Copy the data exactly.

RECORDS TO PROCESS:
══════════

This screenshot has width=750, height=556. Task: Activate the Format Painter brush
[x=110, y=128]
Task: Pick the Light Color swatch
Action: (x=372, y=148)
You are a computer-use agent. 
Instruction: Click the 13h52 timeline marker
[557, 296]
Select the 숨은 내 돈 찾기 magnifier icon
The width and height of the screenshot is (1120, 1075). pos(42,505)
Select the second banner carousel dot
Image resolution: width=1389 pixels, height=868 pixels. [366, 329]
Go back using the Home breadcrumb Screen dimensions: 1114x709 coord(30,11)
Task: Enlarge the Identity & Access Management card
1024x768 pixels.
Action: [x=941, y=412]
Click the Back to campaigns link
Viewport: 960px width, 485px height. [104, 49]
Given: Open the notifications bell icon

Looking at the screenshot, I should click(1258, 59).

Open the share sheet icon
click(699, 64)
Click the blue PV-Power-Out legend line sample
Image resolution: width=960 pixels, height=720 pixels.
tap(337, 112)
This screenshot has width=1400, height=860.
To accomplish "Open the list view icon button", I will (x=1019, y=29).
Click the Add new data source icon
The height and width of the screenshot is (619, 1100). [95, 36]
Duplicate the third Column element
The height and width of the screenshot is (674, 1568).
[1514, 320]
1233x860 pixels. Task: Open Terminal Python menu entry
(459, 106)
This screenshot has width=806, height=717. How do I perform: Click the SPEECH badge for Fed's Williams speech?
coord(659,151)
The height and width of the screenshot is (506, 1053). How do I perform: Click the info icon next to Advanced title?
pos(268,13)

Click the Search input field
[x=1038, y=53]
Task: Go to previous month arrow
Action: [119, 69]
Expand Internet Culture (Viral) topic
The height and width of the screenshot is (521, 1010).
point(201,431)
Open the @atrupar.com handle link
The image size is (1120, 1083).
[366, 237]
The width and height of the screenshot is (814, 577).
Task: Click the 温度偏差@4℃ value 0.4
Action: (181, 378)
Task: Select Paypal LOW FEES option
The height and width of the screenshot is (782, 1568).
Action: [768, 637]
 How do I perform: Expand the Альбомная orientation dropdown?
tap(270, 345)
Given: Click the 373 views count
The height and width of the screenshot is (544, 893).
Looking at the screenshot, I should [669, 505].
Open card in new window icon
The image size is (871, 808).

══════════

ANSWER BOX:
This screenshot has width=750, height=556. Task: Activate the Format Painter brush
[x=110, y=128]
Task: Pick the Light Color swatch
Action: (x=372, y=148)
You are a computer-use agent. 
Instruction: Click the 13h52 timeline marker
[557, 296]
Select the 숨은 내 돈 찾기 magnifier icon
The width and height of the screenshot is (1120, 1075). pos(42,505)
Select the second banner carousel dot
Image resolution: width=1389 pixels, height=868 pixels. [366, 329]
Go back using the Home breadcrumb Screen dimensions: 1114x709 coord(30,11)
Task: Enlarge the Identity & Access Management card
1024x768 pixels.
Action: [x=941, y=412]
Click the Back to campaigns link
Viewport: 960px width, 485px height. [104, 49]
Given: Open the notifications bell icon

Looking at the screenshot, I should click(1258, 59).

Open the share sheet icon
click(699, 64)
Click the blue PV-Power-Out legend line sample
Image resolution: width=960 pixels, height=720 pixels.
tap(337, 112)
This screenshot has width=1400, height=860.
To accomplish "Open the list view icon button", I will (x=1019, y=29).
Click the Add new data source icon
The height and width of the screenshot is (619, 1100). [95, 36]
Duplicate the third Column element
The height and width of the screenshot is (674, 1568).
[1514, 320]
1233x860 pixels. Task: Open Terminal Python menu entry
(459, 106)
This screenshot has width=806, height=717. How do I perform: Click the SPEECH badge for Fed's Williams speech?
coord(659,151)
The height and width of the screenshot is (506, 1053). How do I perform: Click the info icon next to Advanced title?
pos(268,13)

Click the Search input field
[x=1038, y=53]
Task: Go to previous month arrow
Action: [119, 69]
Expand Internet Culture (Viral) topic
The height and width of the screenshot is (521, 1010).
point(201,431)
Open the @atrupar.com handle link
The image size is (1120, 1083).
[366, 237]
The width and height of the screenshot is (814, 577).
Task: Click the 温度偏差@4℃ value 0.4
Action: (181, 378)
Task: Select Paypal LOW FEES option
The height and width of the screenshot is (782, 1568).
Action: [768, 637]
 How do I perform: Expand the Альбомная orientation dropdown?
tap(270, 345)
Given: Click the 373 views count
The height and width of the screenshot is (544, 893).
Looking at the screenshot, I should [669, 505].
Open card in new window icon
The image size is (871, 808).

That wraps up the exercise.